Inilah potret negeri kapitalis, yang memandang siapa yang pintar dan memiliki potensi untuk menjabat serta mereka yang punya banyak uang, itulah yang akan dihargai di mata mereka. Orang-orang kecil, tidak dipandang bahkan mereka tidak terlihat di mata mereka. Akibat dari sistem ini memang benar-benar perlahan membunuh orang-orang kecil. Bagaimana tidak? Ketika mereka minta hak mereka, agar mereka diperlakukan adil seperti para pertinggi negera, namun di sistem ini menihilkan keadilan itu.
Inilah juga sebagai potret pemberlakuan sistem demokrasi yang digadang menjamin keadilan dan melahirkan aparatur serta pejabat yang mewakili rakyat. Apakah terbukti? Jelas tidak. Karena selogan demokrasi, dari rakyat, oleh rakyat dan untuk rakyat nyatanya tidak berlaku. Rakyat hanya memberi namun hasilnya justru tidak kembali kepada mereka. Inilah bukti sistem demokrasi membuka lebar pintu bagi pejabat dan segelintir elit memperkaya diri. Sedangkan rakyat tertutup akses sekedar memenuhi kebutuhan dasarnya.
Berbeda dengan Islam. Memandang keadilan tidak hanya dari segelintir orang saja. Memberikan hak kepada rakyat yang berpotensi dan ahli dibidangnya dalam menjabat sebagai petinggi negara.
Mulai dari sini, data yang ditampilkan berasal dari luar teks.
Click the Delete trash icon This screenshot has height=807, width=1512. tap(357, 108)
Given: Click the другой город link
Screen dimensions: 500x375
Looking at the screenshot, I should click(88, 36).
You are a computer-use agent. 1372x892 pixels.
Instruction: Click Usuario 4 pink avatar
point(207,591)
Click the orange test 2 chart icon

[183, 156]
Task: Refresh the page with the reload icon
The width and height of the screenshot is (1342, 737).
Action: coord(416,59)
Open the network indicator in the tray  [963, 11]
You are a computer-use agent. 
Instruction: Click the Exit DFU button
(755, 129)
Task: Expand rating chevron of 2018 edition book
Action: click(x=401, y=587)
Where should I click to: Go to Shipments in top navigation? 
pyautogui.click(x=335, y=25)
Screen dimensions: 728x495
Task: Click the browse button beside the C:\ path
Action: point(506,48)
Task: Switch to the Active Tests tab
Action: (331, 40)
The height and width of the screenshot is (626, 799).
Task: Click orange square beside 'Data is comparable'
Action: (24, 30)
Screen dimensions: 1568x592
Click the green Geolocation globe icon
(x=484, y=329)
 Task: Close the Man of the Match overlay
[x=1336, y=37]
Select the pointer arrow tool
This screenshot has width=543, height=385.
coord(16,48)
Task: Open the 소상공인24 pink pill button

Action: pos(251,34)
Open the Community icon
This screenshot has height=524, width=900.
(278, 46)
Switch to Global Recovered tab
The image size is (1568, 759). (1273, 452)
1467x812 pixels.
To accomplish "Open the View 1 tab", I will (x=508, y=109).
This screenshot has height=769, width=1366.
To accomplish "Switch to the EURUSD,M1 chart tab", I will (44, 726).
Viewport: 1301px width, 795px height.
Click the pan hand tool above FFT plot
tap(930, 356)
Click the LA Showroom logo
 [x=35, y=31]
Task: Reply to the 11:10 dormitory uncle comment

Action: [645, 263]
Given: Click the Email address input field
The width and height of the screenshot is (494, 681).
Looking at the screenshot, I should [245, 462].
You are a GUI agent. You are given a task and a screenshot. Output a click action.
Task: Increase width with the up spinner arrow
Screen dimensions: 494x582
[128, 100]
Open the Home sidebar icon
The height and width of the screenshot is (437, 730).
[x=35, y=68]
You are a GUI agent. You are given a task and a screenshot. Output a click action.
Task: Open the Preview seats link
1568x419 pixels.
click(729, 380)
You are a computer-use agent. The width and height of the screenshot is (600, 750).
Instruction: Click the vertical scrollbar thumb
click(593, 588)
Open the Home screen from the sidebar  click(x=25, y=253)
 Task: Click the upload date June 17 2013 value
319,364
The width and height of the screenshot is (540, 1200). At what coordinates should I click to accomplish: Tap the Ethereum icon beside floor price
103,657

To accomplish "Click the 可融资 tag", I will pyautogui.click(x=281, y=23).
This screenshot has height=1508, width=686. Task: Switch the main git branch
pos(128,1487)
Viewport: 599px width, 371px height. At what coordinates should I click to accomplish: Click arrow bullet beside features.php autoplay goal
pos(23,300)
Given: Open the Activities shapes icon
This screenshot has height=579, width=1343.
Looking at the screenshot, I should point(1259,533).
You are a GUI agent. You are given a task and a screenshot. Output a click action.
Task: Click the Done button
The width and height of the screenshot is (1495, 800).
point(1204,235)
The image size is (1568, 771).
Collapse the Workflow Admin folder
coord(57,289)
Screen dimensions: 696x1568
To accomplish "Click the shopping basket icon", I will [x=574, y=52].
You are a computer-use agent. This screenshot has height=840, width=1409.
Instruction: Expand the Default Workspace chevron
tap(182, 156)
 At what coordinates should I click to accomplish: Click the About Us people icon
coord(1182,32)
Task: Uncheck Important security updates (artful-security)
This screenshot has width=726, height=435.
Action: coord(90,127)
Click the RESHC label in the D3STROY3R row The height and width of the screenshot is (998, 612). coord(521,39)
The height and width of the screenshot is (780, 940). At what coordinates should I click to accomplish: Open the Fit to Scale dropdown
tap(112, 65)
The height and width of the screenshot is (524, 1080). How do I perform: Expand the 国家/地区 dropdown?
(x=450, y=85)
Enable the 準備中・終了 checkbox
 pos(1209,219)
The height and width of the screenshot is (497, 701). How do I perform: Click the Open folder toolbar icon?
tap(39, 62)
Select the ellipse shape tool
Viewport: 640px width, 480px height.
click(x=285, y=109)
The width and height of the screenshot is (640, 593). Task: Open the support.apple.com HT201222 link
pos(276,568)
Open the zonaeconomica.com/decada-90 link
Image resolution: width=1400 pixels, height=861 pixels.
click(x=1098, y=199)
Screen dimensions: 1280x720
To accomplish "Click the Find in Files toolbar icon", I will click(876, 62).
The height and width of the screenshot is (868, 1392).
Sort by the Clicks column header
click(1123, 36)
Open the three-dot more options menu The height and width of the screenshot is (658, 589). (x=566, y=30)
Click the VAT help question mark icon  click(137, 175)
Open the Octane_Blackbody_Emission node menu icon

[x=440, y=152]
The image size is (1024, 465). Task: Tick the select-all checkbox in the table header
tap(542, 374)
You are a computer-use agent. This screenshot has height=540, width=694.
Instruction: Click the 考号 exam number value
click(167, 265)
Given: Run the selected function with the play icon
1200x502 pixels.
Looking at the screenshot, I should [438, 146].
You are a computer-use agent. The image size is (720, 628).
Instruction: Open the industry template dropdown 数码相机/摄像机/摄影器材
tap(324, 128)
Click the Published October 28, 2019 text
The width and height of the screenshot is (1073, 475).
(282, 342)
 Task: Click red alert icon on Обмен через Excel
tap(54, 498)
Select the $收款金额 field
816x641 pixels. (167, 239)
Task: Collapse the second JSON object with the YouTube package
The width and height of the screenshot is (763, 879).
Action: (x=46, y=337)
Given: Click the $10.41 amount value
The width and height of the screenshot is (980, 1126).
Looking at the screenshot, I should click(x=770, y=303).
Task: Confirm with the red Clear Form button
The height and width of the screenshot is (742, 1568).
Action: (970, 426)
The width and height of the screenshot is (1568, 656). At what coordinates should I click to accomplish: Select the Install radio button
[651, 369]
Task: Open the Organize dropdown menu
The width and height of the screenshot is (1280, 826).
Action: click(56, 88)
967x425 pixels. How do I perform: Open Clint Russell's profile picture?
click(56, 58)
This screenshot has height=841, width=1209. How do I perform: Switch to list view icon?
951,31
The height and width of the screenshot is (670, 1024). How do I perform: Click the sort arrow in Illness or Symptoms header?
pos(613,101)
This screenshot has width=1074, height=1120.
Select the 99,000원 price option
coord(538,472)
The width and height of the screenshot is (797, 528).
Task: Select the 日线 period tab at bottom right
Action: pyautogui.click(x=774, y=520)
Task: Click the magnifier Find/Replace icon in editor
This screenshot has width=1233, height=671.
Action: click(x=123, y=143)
Dan jelas tujuan menjabat pun berbeda dengan sistem saat ini, yang mana materi adalah tujuan utama bagi mereka. Dalam Islam, setiap yang menjabat tujuan utama meraka adalah meraih ridho Allah, yang mana untuk membantu masyarakat agar terpenuhi segala kebutuhan mereka, memberikan pelayanan yang maksimal, serta memastikan kapada mereka bahwa tidak ada yang menjerit kelaparan.
Kita berkaca pada saat Islam pernah berjaya dulu. Negara yang dibangun atas dasar kepedulian terhadap umat, menegakkan hukum-hukum Allah di atas muka bumi. Sehingga Islam dijadikan sebagai pengatur dan pedoman dalam semua lini kehidupan. Ketika masa kekhilafahan Khalifah Umar bin Abdul Aziz, beliau memastikan tidak ada masyarakatnya yang mengalami kelaparan, sampai-sampai pada saat itu tidak ada yang berhak menerima zakat karena tidak ada orang miskin. Khalifah menjamin setiap kebutuhan mereka, tidak kemudian membiarkan masyarakatnya menjerit kelaparan. Hal ini bisa terjadi ketika para petinggi-petinggi negaranya menjadikan Allah sebagai tujuan, mencetak generasi-generasi yang takut kepada Allah. Sehingga lahirlah rasa tanggungjawab penuh dalam diri mereka dalam menjalankan tugas, yaitu sebagai pengurus umat.
Negara hebat ini disebut dengan Khilafah Islamiyah.